Order.where(status: :paid).explain

Arel and raw power

Arel builds SQL through composable Ruby objects:

users = Arel::Table.new(:users)
q = users.project(users[:id], users[:email]).where(users[:created_at].gt(2.weeks.ago))
User.find_by_sql(q.to_sql)

Useful for:

  • Window functions
  • Complex joins
  • Vendor-specific SQL

Prefer pure ActiveRecord where possible for readability.

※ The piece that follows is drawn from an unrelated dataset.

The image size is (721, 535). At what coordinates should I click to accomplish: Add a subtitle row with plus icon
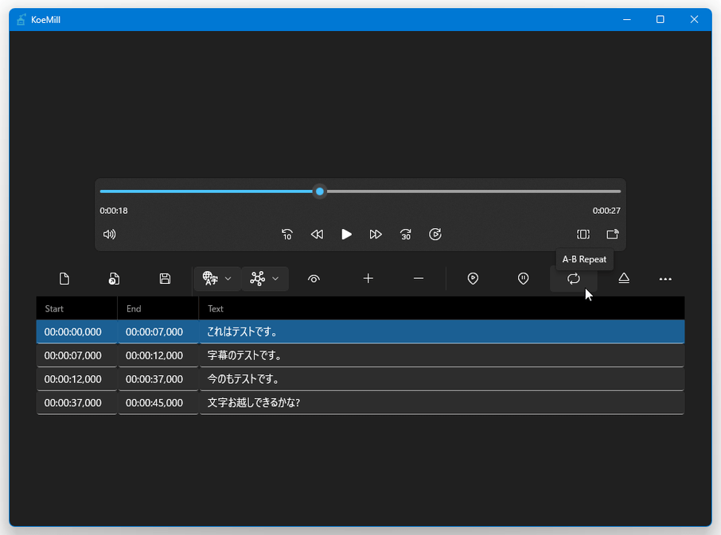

Debugging & instrumentation

Model.logger = Logger.new($stdout)
relation.to_sql
relation.explain

Monitor SQL performance:

ActiveSupport::Notifications.subscribe("sql.active_record") do |*, payload|
  puts "SQL: #{payload[:sql]} (#{payload[:duration]}ms)"
end

Schema & migrations best practices

  • Use constraints: null: false, foreign_key: true
  • Add indexes for lookup columns
  • Add check constraints for numeric invariants

Example:

create_table :orders do |t|
  t.references :account, null: false, foreign_key: true
  t.integer :total_cents, null: false, default: 0, check: "total_cents >= 0"
end

Bulk operations & upserts

User.insert_all([{ email: "a@x.com" }, { email: "b@x.com" }])
User.upsert_all([{ email: "a@x.com" }], unique_by: :index_users_on_email)

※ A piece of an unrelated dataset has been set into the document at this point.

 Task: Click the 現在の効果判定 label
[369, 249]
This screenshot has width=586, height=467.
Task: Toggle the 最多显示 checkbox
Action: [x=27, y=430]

Bypass callbacks/validations. Great for imports, sync jobs, and ETL tasks.


Advanced locking and concurrency

Advisory locks (Postgres)

ActiveRecord::Base.connection.execute("SELECT pg_advisory_lock(12345)")
# critical section
ActiveRecord::Base.connection.execute("SELECT pg_advisory_unlock(12345)")

Connection pools

production:
  pool: <%= ENV.fetch("RAILS_MAX_THREADS", 5) %>
  timeout: 5000

Monitor pool exhaustion to prevent timeouts under load.

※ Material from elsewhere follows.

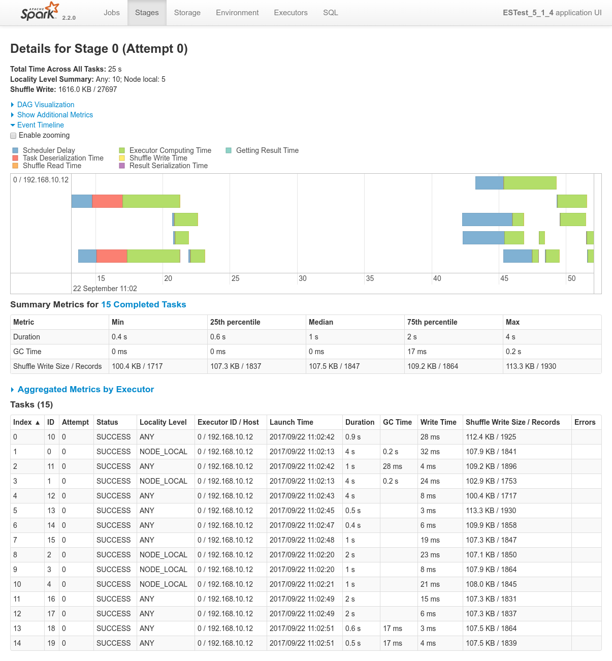The width and height of the screenshot is (612, 661).
Task: Click the Executor Computing Time green legend icon
Action: (122, 150)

Real-world example: an order system

Schema:

create_table :orders do |t|
  t.references :account, null: false, foreign_key: true
  t.integer :status, default: 0
  t.integer :total_cents, default: 0
  t.timestamps
end

create_table :line_items do |t|
  t.references :order, null: false, foreign_key: true
  t.string :sku
  t.integer :qty, default: 1
  t.integer :price_cents, default: 0
end

Model:

class Order < ApplicationRecord
  belongs_to :account
  has_many :line_items
  enum status: { pending: 0, paid: 1, cancelled: 2 }

  def recalc_total!
    update!(total_cents: line_items.sum("qty * price_cents"))
  end
end

Usage:

order = account.orders.create!(status: :pending)
order.line_items.create!(sku: "AAA", qty: 2, price_cents: 500)
order.recalc_total!
order.update!(status: :paid)

Production checklist

  • Database constraints match model validations
  • Bullet gem to detect N+1s
  • Query plans reviewed with EXPLAIN
  • Connection pool tuned
  • Background jobs wrapped in transactions
  • Clear rules for delete vs destroy, update_all vs update

Final thoughts

ActiveRecord is a beautifully layered ORM. Treat it as a transparent abstraction, not a black box:

  • Inspect your SQL
  • Enforce integrity at the DB
  • Compose clean, lazy relations
  • Measure before optimizing

Master these and you’ll think in relations, not just records — the mark of a real Rails engineer.